Tony Awards Review: Theater Geek Culture Is Celebrated During Lively, Emotional And Politically Lite Ceremony – Except De Niro


After last year’s Kevin Spacey-hosted Tony Awards, the annual award show honoring the best of Broadway needed a palette cleanser for obvious reasons. With Sara Bareilles and Josh Groban as hosts, they certainly reset vibe of the 72nd annual Tonys with a positive energy and humor as they let their theater geek flag fly, making the telecast a celebratory night that was heavy on love and support of the theater community — and one very blunt politically-charged moment courtesy of Robert De Niro.

Before I get to De Niro saying “F*ck Trump”, I’ll first have to cover things from the start of the evening.


Bareilles and Groban live on the border of radio-friendly music and the Broadway stage, and they served as delightful cruise directors, devoid of forced jokes and corny antics. Instead, they leaned into their musical theater geekiness, which was infectious. As a hosting duo, they did their job effortlessly and well, staying in their lane by not doing too much or too little. They were pitch perfect — pun intended.

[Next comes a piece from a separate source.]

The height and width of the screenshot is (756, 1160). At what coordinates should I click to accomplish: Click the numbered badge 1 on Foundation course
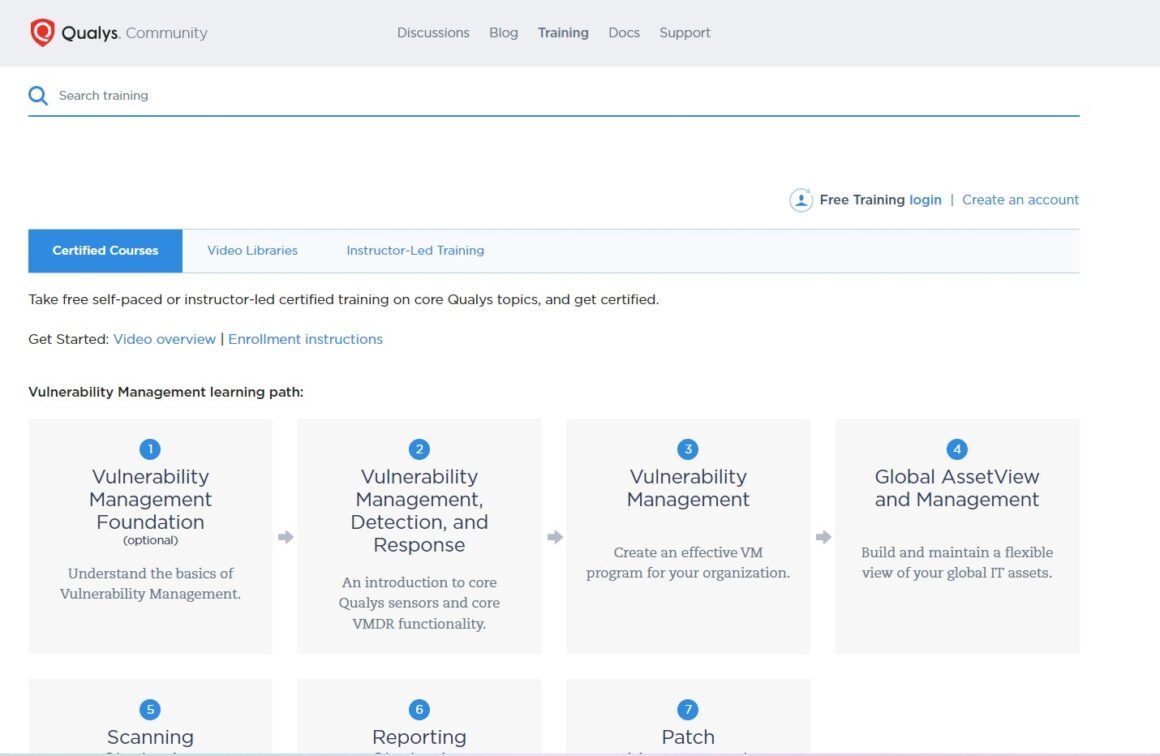click(x=150, y=448)
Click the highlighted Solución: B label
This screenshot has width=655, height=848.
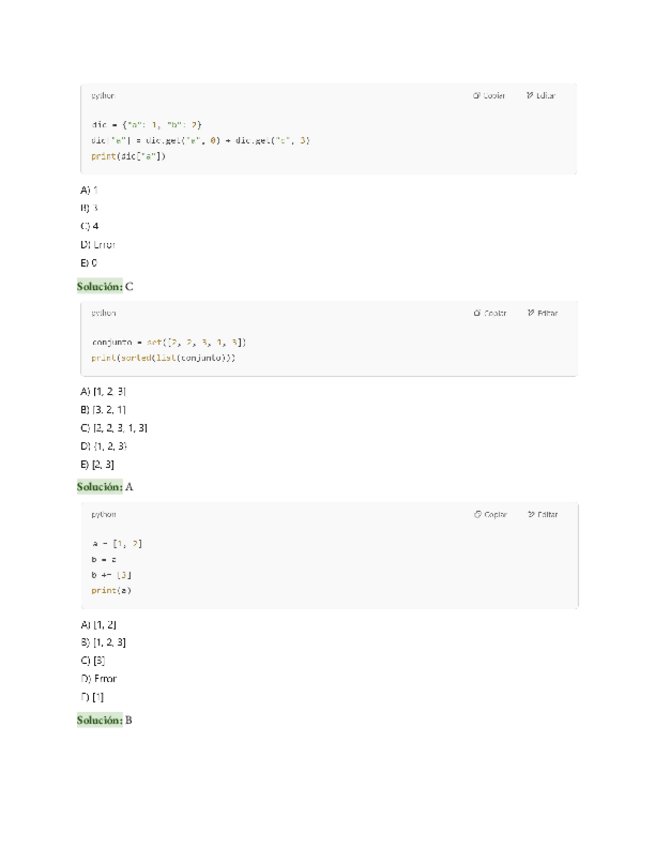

Throughout the evening, they delivered fun bits and short performances that moved the show forward. Bareilles and Groban did a medley honoring Lifetime Achievement Award recipients Chita Rivera and Andrew Lloyd Webber, cast some Harry Potter spells and folded social media into the evening with the fun hashtag #TonyDreaming, which encouraged Twitter users to post pics of their early days in theater — whether it be in elementary, high school or otherwise.


Live performances were obviously in abundance with Bruce Springsteen, Frozen, Mean Girls, Carousel, Summer, Once on This Island and big winner The Band’s Visit and delivering the goods, but it was a performance from the Marjory Stoneman Douglas High School drama department that stole the evening with a moving performance of Rent‘s “Season of



Before the students took the stage, the ceremony rightfully honored the school’s musical theater instructor Melody Herzfeld with the 2018 Excellence in Theatre Education Award. She saved some 65 lives earlier this year during the tragic Parkland shooting by barricading students into a small classroom closet.

There wasn’t much a focus on politics or Trump during the ceremony. Oh, wait…there was that one moment when De Niro came out on stage and before introducing Springsteen’s performance, he said “F*ck Trump” and  “It’s no longer ‘down with Trump.’ It’s ‘f*ck Trump” to a thunderous ovation from the crowd. So there’s that.

In addition, when Tony Kushner accepted the award for Best Revival of a Play for Angels in America, he reminded everyone that it was 21 weeks before midterm elections and that it was Judy Garland’s birthday. And that ended the politically charged portion of the evening.

Politics aside, there was a great amount of support, love and awareness from the evening’s winners. When Andrew Garfield won for Best Performance by a Lead Actor in a Play for his role as Prior in Angels in America, he gave a heartfelt thanks to the LGBTQ community, while Carousel Best Featured Actress winner Lindsay Mendez told a story about how people said she would have to change her name in order to succeed in the business. Ari’El Stachel, who took home one of 10 trophies for The Band’s Visit, gave a tearful acceptance speech addressed to his parents when taking the award for Best Featured Actor in a Musical as he talked about how he tried to hide the fact that he was Middle Eastern when he was younger and is now proud of his heritage and stressed the importance of representation in entertainment.

Every year, the Tony Awards has a different energy than its award show brethren lincluding the Oscars, Emmys and Golden Globes. It seems like everyone there actually wants to be there. Not saying that there isn’t a sense of community in Hollywood, but with the Tonys, it radiates with smiles and a kind of an energy you can only get from a theater geek.

And true to Broadway form, the ceremony ended with Bareilles and Groban singing a reprise of the tune they sang in the beginning. As they sang their love letter to theater, flashes of #TonyDreaming images appeared in the background, giving the show a nice, sweet ending — but part of me was waiting for De Niro to storm the stage with one final Trump outburst for the ultimate grand finale.